Großveranstaltungen: NRW-SPD fordet neues Sicherheitsgesetz

Zehntausende Besucher in der Bonner Rheinaue (Archivbild)

Großveranstaltungen: NRW-SPD fordet neues Sicherheitsgesetz

  • SPD will einheitliches Sicherheisgesetz
  • Fehlende gesetzliche Regelungen unter freiem Himmel
  • Keine Mehrkosten für Veranstalter

Die SPD im Land fordert ein neues Gesetz, um die Planung und Sicherung von Großveranstaltungen in NRW zu vereinheitlichen. Das geht aus einem am Donnerstag (13.09.2018) veröffentlichten Antrag der Landtagsfraktion hervor. Die Frage der Sicherheit bei großen Events sei mit gestiegener Terrorgefahr in den öffentlichen Fokus gerückt.

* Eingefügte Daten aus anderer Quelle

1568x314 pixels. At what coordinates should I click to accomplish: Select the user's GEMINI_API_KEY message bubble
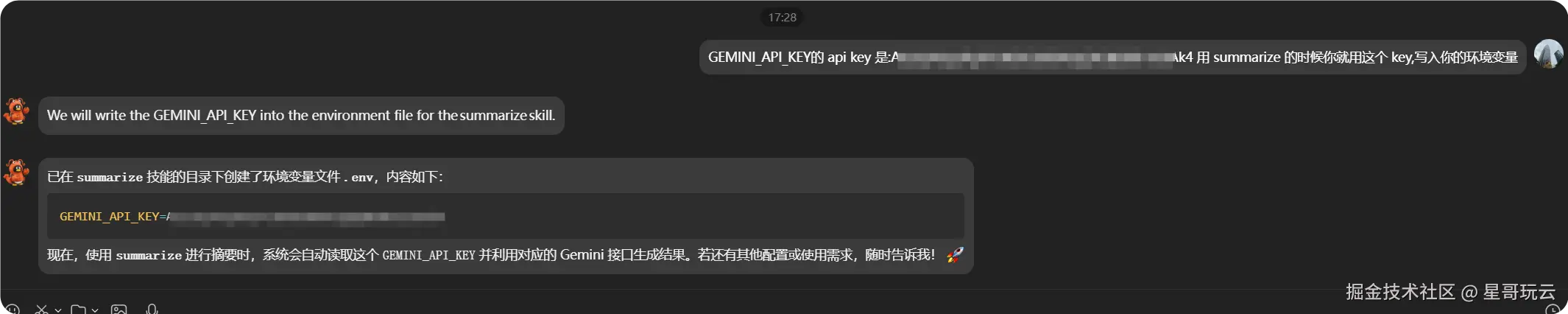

Rechtslage unübersichtlich

Demnach sei die vorhandene Rechtslage im Hinblick auf Planung, Genehmigung und Durchführung von Großveranstaltungen unübersichtlich. Bei Veranstaltungen unter freiem Himmel gebe es sogar keine gesetzlichen Regelungen.

Veranstaltungsgesetz in Bayern und Thüringen

Ab wie vielen Besuchern von einer Großveranstaltung die Rede ist, müsse laut des innenpolitischen Sprechers der NRW-SPD-Fraktion, Hartmut Ganzke, erarbeitet werden. Mögliche Mehrkosten sollten die Veranstalter nicht selbst zahlen müssen. In Bayern und Thüringen gebe es laut der Partei bereits ein Veranstaltungsgesetz.